Due to these differentials, there are times when each is better and more suitable for certain situations.
I’ve got the Power!
- Power washing commonly makes use of a constant and slightly powerful stream of hot water.
- The water’s temperature is the key here to allowing for the power washing apparatus to operate correctly.
- By setting the equipment’s temperature gauge to a particular setting, it is then made possible to remove items like unsightly chewing gum from pavements and roads with ease.
- And at the very same time, this stream of hot water can also be used for eradicating moss and weeds, and clearing a surface of any mould or mildew that has built up.
- Should there be a lot of dirt and grime and other matter to sort out, the power wash is the most popular.
Put on the Pressure!
- In contrast, pressure washing is determined by the force of the water stream instead of the temperature.
- The pressure washer works superb for cleaning surface dirt from places such as pavements, walls, patios and decks.
- Pressure washing for the purpose of masonry cleaning is extremely popular, as this method does a superb job on any kind of concrete, brick, or tile construction, just ask professional contract cleaners in Essex.
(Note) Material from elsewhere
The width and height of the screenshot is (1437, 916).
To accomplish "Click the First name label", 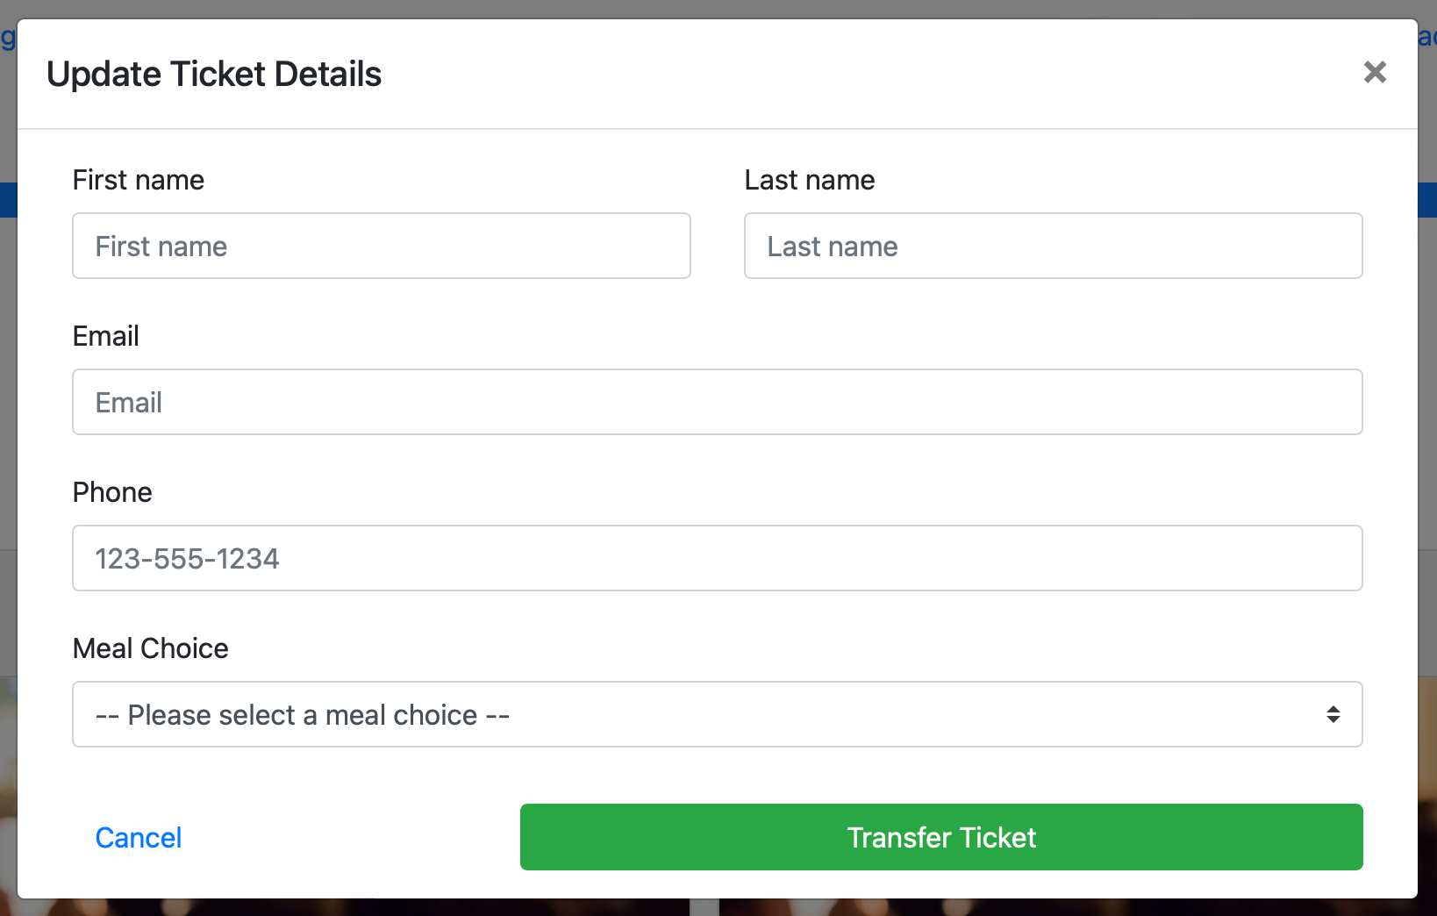I will pyautogui.click(x=139, y=180).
- If there is no sort of ground-in dirt or mould to take on, then indeed, pressure washing offers the perfect, fast and easy cleaning solution.
- It is not uncommon for many people to get the terms mixed up between the two washing techniques, because both of them make use of a high-pressure stream of water as a part of their cleaning procedure.
- If you never want to forget again, just try remembering that the major difference is that power washing does not make use of cold water, whilst it’s relative, pressure washing, can use water at any temperature.
Where to Make a Purchase?
- Both are usually available at a good home store, and perhaps in many hardware shops.
- In some cases, you will find them at respectable lawn and garden shops.
- The prices will vary, all depending on the size and brand of each product.
- Models that are perfect for use around a smaller type of home are usually not too expensive, while the larger models are used for industrial purposes and will cost considerably more.
A Word of Caution!
- Like with many other pieces of equipment, before you try to operate either type, it is more than a good idea to read up in the instruction manual first.
- The manuals will show you how to properly adjust the water pressure for various surfaces, and the temperature settings to efficiently melt or remove any hardened substances.
You can also check YouTube and see if anyone has instructions on using your particular model.